In this guide, you’ll see the steps to clean messy datasets utilizing Pandas and NumPy.
Steps
Step 1: Installation
If you haven’t already done so, install the Pandas package:
pip install pandas
And the NumPy package:
pip install numpy
Step 2: Creating a Messy Dataset
Now create the following DataFrame that contains messy data, such as missing values, duplicates and so on:
import pandas as pd
import numpy as np
data = {
"product": ["computer", "monitor", "desk", "chair", "chair", "keyboard"],
"price": [1000, 300, np.nan, 150, 150, 50],
"quantity": [10, 5, 8, 3, 3, np.nan],
"manufacturer": ["A", "B", "C", "D", "D", "A"],
"category": ["electronics", "electronics", "furniture", "furniture", "furniture", "electronics"],
}
df = pd.DataFrame(data)
print(df)
The result:
product price quantity manufacturer category
0 computer 1000.0 10.0 A electronics
1 monitor 300.0 5.0 B electronics
2 desk NaN 8.0 C furniture
3 chair 150.0 3.0 D furniture
4 chair 150.0 3.0 D furniture
5 keyboard 50.0 NaN A electronics
Step 3: Handling Missing Values
Next, fill the missing values in the “price” and “quantity” columns with their respective means:
import pandas as pd
import numpy as np
data = {
"product": ["computer", "monitor", "desk", "chair", "chair", "keyboard"],
"price": [1000, 300, np.nan, 150, 150, 50],
"quantity": [10, 5, 8, 3, 3, np.nan],
"manufacturer": ["A", "B", "C", "D", "D", "A"],
"category": ["electronics", "electronics", "furniture", "furniture", "furniture", "electronics"],
}
df = pd.DataFrame(data)
# Calculate the Means
mean_price = df["price"].mean()
mean_quantity = round(df["quantity"].mean())
# Fill the missing values
df["price"].fillna(mean_price, inplace=True)

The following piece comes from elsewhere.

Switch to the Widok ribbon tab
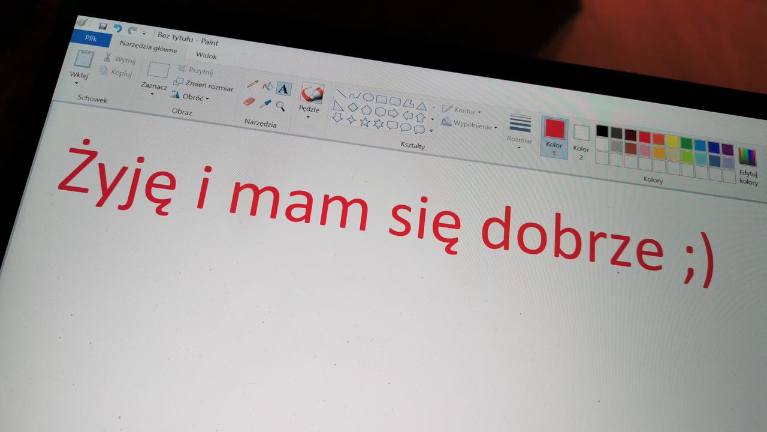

df["quantity"].fillna(mean_quantity, inplace=True)
print(df)
The result:
product price quantity manufacturer category
0 computer 1000.0 10.0 A electronics
1 monitor 300.0 5.0 B electronics
2 desk 330.0 8.0 C furniture
3 chair 150.0 3.0 D furniture
4 chair 150.0 3.0 D furniture
5 keyboard 50.0 6.0 A electronics
Step 3: Remove Duplicates
To remove duplicate rows from the DataFrame (such as the duplicated “chair” row):
import pandas as pd
import numpy as np
data = {
"product": ["computer", "monitor", "desk", "chair", "chair", "keyboard"],
"price": [1000, 300, np.nan, 150, 150, 50],
"quantity": [10, 5, 8, 3, 3, np.nan],
"manufacturer": ["A", "B", "C", "D", "D", "A"],
"category": ["electronics", "electronics", "furniture", "furniture", "furniture", "electronics"],
}
df = pd.DataFrame(data)
# Calculate the Means
mean_price = df["price"].mean()
mean_quantity = round(df["quantity"].mean())
# Fill the missing values
df["price"].fillna(mean_price, inplace=True)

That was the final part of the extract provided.